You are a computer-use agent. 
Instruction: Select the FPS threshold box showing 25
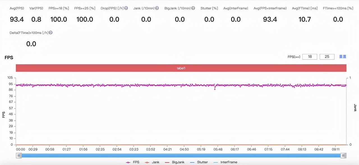click(327, 56)
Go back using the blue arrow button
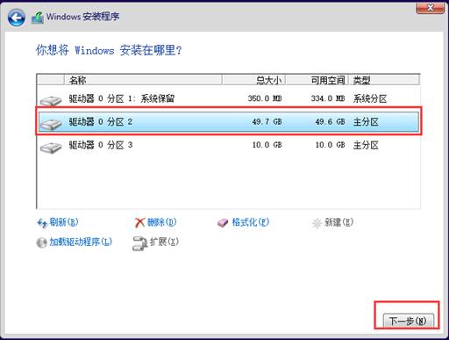Image resolution: width=449 pixels, height=340 pixels. [16, 18]
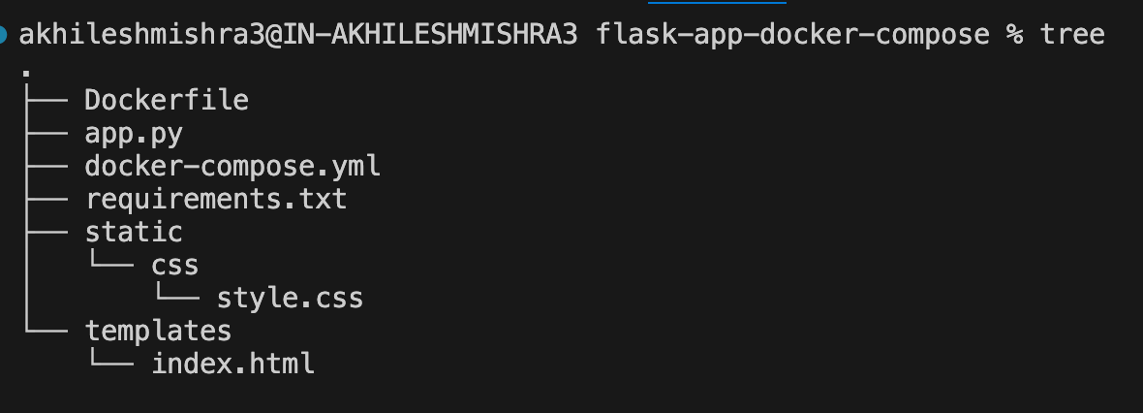Select the Dockerfile entry in tree output
The height and width of the screenshot is (413, 1143).
[x=167, y=100]
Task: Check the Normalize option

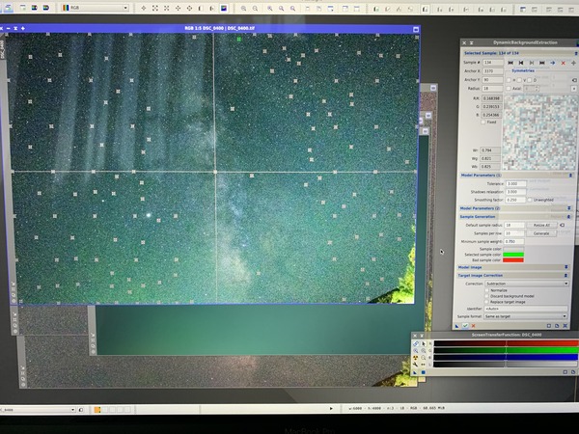Action: coord(487,290)
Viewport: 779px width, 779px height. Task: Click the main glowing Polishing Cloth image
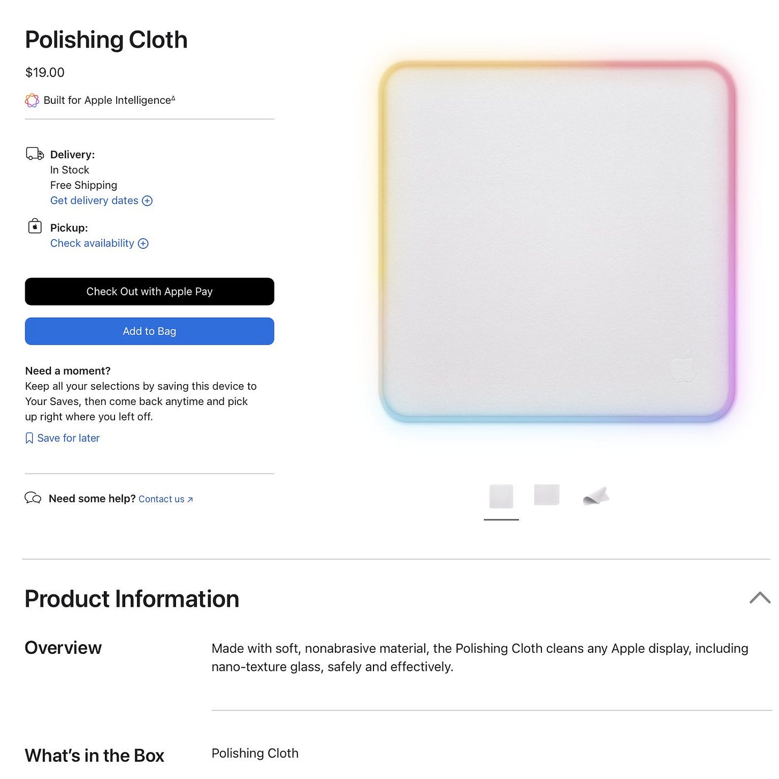556,242
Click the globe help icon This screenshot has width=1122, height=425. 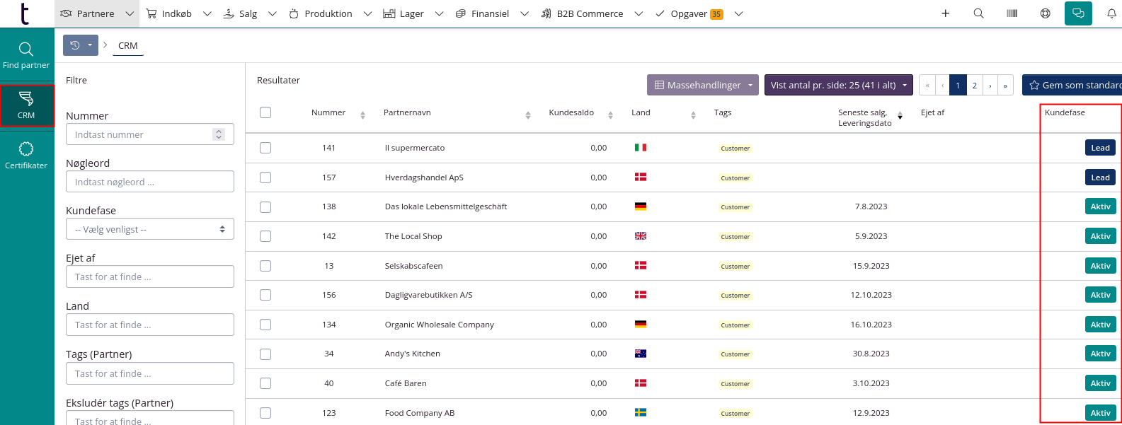(1045, 13)
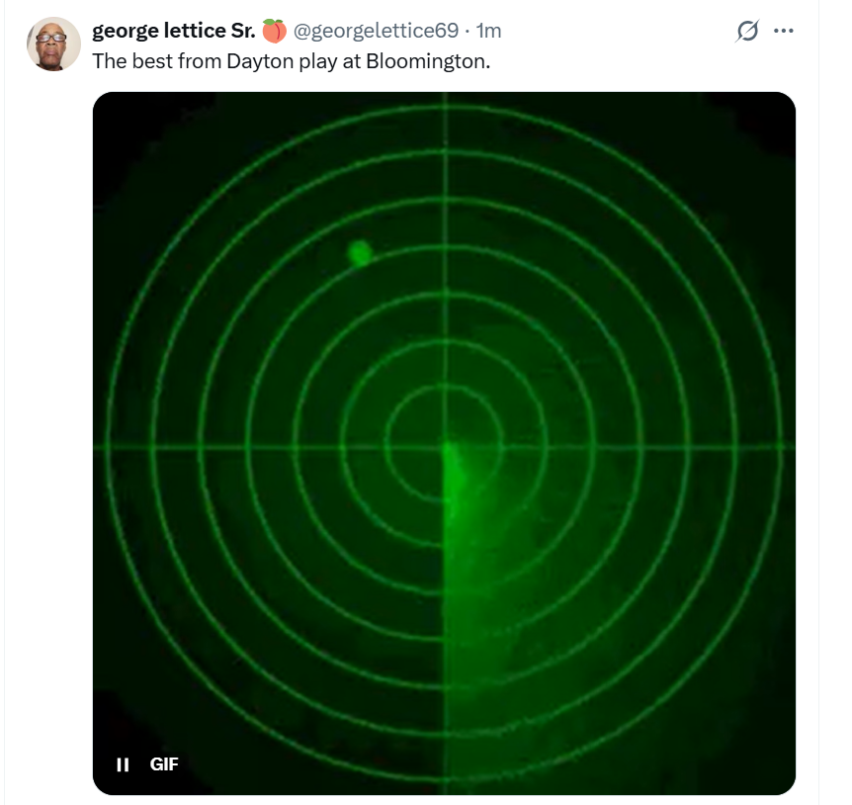Open the "george lettice Sr." display name link
Image resolution: width=852 pixels, height=805 pixels.
coord(173,32)
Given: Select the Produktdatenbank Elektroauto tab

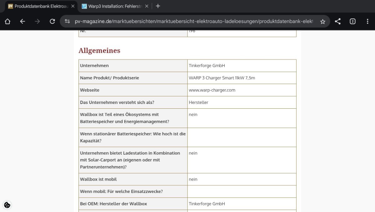Looking at the screenshot, I should 41,6.
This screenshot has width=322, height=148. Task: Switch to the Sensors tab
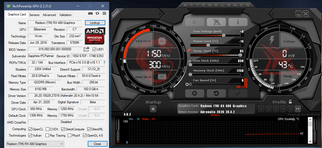(34, 15)
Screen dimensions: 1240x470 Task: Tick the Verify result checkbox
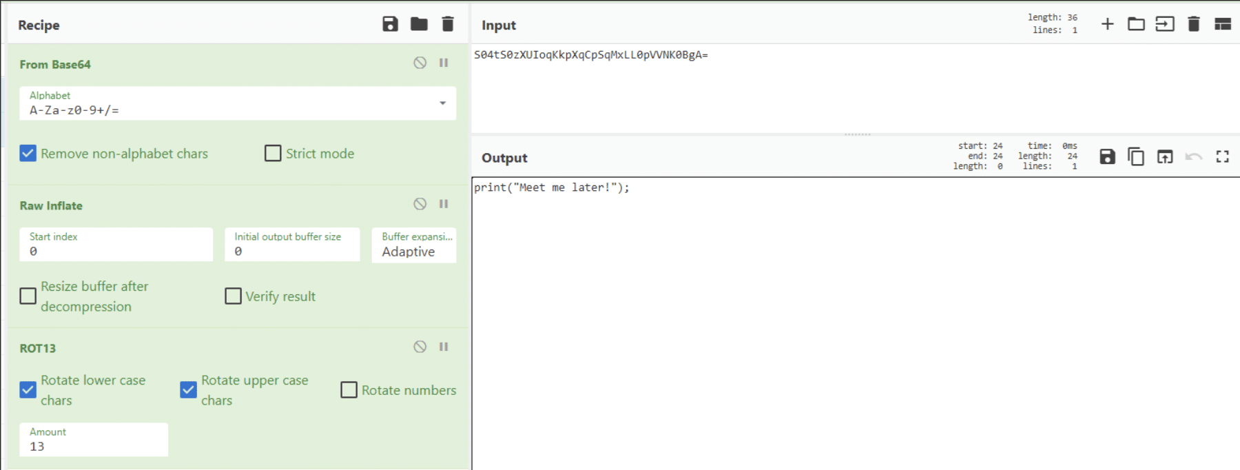(234, 296)
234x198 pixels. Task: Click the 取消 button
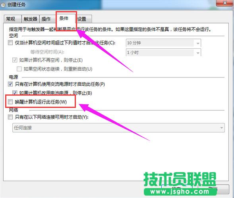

**What is expected:** Exclude every picture, then return precisely the lines that run from the line containing "Given: Select the" through the end of the entries above.

**Written reply:**
Given: Select the Produktdatenbank Elektroauto tab

Looking at the screenshot, I should 41,6.
This screenshot has width=322, height=148. Task: Switch to the Sensors tab
(34, 15)
Screen dimensions: 1240x470 Task: Tick the Verify result checkbox
(234, 296)
234x198 pixels. Task: Click the 取消 button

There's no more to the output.